The combination of Canadian natural resource companies and the U.S. high yield market seems as natural as a hand and a glove.
The latest example played out Tuesday when Vancouver-based First Quantum Minerals launched a US$1.5-billion offering of senior notes, with one tranche for six years and the other for eight years. Much of the proceeds of the offering by the B-rated issuer will be used for balance sheet adjustments, including repaying certain term and revolving credit debt. A couple of weeks back, Calgary-based Gran Tierra Energy Inc. closed a US$300-million offering of seven-year 6.25-per-cent senior notes.
So why the rush south?
For starters, the U.S. high yield market is the biggest and most liquid in the world. It has been financing issuers, both domestic and foreign for more than three decades and has become very good at pricing such securities. (Credit the legendary financier, Michael Milken, for getting the market started.) In contrast, the Canadian high yield market is small and could not handle the volume. Besides, investors have enough equity exposure to the resource sector.
As well, Canadian issuers have special access because of the workings of MJDS — the multi-jurisdictional disclosure system — which essentially allows Canadian companies to raise capital in the U.S. using Canadian documentation. In effect, the U.S. market is an extension of the Canadian market.
Another reason is that many of the issuers have U.S. dollar revenue, which allows them to build a U.S. dollar nest egg to fund the interest and principal repayments. In many cases though, the issuers repay the principal with another U.S. dollar-denominated offering.

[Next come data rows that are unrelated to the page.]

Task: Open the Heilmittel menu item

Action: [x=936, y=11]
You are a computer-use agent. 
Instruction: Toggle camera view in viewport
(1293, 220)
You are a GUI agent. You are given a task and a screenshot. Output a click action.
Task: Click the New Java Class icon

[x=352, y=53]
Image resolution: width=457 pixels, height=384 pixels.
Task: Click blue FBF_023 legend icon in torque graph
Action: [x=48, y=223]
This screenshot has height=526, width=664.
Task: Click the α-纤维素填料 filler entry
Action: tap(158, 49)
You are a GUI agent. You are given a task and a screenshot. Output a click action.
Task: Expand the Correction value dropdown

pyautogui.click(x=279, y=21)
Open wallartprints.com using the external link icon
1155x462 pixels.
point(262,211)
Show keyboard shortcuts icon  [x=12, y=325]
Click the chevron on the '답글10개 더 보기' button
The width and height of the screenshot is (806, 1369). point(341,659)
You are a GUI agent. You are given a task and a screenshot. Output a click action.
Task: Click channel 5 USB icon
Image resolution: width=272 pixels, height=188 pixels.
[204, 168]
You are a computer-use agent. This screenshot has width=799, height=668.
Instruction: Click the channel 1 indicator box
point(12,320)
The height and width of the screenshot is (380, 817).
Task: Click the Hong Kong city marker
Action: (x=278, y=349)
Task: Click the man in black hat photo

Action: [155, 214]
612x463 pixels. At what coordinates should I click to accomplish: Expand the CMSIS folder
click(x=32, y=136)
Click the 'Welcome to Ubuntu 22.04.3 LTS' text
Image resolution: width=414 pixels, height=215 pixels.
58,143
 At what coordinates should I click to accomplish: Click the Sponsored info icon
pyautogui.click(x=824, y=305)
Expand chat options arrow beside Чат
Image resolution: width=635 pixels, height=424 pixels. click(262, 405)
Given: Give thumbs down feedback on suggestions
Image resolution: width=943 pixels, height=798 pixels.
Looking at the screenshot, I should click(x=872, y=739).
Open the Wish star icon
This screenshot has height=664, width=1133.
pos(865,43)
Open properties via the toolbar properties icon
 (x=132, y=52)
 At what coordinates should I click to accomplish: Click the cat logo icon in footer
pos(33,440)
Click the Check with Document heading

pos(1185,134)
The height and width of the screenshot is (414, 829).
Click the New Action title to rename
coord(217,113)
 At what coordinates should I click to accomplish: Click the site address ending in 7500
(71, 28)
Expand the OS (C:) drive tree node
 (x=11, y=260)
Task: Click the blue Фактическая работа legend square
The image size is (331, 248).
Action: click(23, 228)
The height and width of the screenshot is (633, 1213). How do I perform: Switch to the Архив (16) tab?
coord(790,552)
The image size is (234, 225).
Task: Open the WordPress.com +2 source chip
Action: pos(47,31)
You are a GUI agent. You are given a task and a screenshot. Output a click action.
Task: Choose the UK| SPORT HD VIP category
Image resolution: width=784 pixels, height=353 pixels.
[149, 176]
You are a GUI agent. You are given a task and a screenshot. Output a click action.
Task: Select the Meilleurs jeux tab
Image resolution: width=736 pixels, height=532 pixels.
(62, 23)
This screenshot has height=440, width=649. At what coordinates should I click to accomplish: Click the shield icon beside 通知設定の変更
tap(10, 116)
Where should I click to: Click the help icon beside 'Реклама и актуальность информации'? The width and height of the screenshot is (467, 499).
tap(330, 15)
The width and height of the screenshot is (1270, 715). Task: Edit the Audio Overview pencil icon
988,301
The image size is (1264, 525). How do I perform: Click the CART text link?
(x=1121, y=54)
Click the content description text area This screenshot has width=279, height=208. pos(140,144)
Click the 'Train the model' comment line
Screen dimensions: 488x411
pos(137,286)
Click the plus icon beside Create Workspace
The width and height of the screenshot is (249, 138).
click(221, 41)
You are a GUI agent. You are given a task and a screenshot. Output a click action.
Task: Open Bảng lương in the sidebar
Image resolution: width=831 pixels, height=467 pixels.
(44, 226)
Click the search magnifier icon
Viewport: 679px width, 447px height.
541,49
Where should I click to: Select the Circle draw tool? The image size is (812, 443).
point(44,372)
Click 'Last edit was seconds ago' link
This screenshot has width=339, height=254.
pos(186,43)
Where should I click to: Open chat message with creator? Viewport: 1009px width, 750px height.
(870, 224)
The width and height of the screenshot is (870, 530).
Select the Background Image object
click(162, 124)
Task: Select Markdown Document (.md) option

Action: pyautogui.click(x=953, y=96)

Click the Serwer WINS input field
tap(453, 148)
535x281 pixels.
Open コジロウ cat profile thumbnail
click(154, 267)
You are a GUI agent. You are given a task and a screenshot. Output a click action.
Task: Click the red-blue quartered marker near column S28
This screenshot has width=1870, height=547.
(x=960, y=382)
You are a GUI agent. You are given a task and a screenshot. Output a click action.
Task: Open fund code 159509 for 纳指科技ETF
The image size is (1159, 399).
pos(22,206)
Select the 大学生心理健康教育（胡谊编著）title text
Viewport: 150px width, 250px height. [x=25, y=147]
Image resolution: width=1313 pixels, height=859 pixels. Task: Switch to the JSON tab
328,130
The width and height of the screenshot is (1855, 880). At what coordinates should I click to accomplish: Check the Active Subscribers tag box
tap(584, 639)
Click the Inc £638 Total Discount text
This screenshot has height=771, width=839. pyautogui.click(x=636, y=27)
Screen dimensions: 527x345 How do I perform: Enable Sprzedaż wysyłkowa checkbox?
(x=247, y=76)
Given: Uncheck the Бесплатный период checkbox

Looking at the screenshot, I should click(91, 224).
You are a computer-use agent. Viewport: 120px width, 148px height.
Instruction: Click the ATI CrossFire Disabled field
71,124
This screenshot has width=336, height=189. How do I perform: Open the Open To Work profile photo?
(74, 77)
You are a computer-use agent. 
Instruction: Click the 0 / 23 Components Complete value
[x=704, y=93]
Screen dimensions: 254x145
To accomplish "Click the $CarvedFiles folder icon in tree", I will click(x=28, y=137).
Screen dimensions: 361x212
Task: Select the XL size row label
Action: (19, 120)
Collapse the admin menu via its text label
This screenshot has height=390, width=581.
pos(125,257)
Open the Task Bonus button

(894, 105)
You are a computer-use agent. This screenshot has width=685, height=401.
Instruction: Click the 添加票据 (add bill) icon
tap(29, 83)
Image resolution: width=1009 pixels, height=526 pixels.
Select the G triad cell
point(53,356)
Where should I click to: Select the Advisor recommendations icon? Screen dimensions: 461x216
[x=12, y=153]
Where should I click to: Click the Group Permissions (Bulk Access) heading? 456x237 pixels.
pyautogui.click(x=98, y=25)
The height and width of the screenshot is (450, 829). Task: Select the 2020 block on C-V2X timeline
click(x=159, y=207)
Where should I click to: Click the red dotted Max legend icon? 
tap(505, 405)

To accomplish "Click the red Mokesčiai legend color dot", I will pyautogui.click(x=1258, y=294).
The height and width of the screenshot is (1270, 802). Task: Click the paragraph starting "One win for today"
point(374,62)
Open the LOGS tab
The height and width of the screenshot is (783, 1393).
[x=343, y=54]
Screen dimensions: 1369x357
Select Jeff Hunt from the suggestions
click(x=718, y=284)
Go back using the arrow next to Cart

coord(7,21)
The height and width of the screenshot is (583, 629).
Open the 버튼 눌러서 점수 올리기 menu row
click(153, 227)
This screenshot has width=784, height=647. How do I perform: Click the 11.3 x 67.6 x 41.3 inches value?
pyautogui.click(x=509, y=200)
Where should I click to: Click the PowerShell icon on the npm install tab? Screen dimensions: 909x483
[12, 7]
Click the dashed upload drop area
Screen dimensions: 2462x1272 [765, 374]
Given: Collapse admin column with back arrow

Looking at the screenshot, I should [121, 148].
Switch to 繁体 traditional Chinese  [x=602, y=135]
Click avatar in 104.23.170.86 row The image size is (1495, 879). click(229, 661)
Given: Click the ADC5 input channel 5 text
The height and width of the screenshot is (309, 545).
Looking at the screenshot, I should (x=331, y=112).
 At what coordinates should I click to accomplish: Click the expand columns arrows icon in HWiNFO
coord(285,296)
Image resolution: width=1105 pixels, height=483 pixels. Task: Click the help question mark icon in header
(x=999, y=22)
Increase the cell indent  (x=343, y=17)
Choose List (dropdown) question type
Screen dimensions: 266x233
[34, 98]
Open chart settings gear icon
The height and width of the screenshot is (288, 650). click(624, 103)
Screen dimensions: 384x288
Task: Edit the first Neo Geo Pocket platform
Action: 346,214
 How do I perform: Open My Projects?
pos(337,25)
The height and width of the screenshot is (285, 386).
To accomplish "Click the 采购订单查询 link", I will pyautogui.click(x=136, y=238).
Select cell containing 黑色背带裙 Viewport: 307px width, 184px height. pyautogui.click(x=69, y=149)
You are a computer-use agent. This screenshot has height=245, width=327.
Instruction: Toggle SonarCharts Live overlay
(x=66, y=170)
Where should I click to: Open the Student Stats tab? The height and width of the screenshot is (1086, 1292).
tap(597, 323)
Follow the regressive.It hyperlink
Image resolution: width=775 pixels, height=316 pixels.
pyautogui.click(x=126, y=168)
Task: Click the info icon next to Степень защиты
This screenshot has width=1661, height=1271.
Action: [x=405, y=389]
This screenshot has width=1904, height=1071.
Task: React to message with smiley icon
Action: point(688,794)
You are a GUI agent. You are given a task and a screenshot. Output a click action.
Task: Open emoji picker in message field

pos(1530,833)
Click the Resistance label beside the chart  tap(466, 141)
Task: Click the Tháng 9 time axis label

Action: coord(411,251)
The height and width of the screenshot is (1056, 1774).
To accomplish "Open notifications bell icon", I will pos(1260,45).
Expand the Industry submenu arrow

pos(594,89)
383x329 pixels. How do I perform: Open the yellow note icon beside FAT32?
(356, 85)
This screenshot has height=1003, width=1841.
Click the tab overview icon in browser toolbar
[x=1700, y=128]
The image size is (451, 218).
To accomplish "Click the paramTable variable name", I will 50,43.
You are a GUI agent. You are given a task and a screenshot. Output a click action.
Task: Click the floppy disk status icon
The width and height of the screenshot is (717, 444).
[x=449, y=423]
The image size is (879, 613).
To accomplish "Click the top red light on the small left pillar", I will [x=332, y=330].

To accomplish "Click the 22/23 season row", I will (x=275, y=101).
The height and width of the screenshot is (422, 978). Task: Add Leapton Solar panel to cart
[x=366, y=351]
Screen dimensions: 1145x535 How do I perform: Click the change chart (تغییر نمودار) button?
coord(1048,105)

Brad Meiers, head of debt capital markets at HSBC Canada, said Canadian resource issuers are attracted to the U.S. because of “the size” that can be raised and because a U.S. dollar funding is a “natural hedge,” given that resources are priced in U.S. bucks. “Most are B-rated and the Canadian high yield market is not single B,” he said.
First Quantum’s current offering is the second it has made in the past year. Last March, it launched a two-part US$1.6-billion high yield offering. Due to strong demand, the issue — which had terms of six and eight years — ended up at US$2.2 billion.
As with its 2018 offering, the issue was both a chance to extend term and to orient its balance sheet: it would use the proceeds to refinance two offerings of senior notes and to repay other debt. We were unable to reach First Quantum.
Over the past 14 months, the U.S. market has welcomed Athabasca Oil (which raised US$450 million); Baffinland Iron Mines (US$350 million); Cenovus Energy, (with a split rating, one part of which is non-investment grade, raised US$2.9 billion); IAMGold Corp. (US$400 million); Mountain Province Diamonds (US$330 million); New Gold (US$330 million); Precision Drilling (US$400 million); Seven Generations Energy (US$700 million); Taseko Mines (US$250 million); and Yamana Gold (US$300 million).
But non-resource non-investment grade companies also flock to the U.S. high yield market: over the past year, Bombardier (US$1 billion); Clearwater Seafoods (US$250 million); Trinidad Drilling (US$ 350 million); Valeant Pharmaceuticals (US$5.25 billion) and Stoneway Capital Corp. (US$665 million) have raised debt capital in the U.S. And to show how open is the U.S. market, Stoneway is privately held with interests in Argentina.
But Canada still does get its share of foreign issuers, which want to raise capital in the local market. Morgan Stanley was the most recent issuer in the Maple market: picking up $100 million in the same market. Heathrow Funding has hired bankers to lead a forthcoming transaction.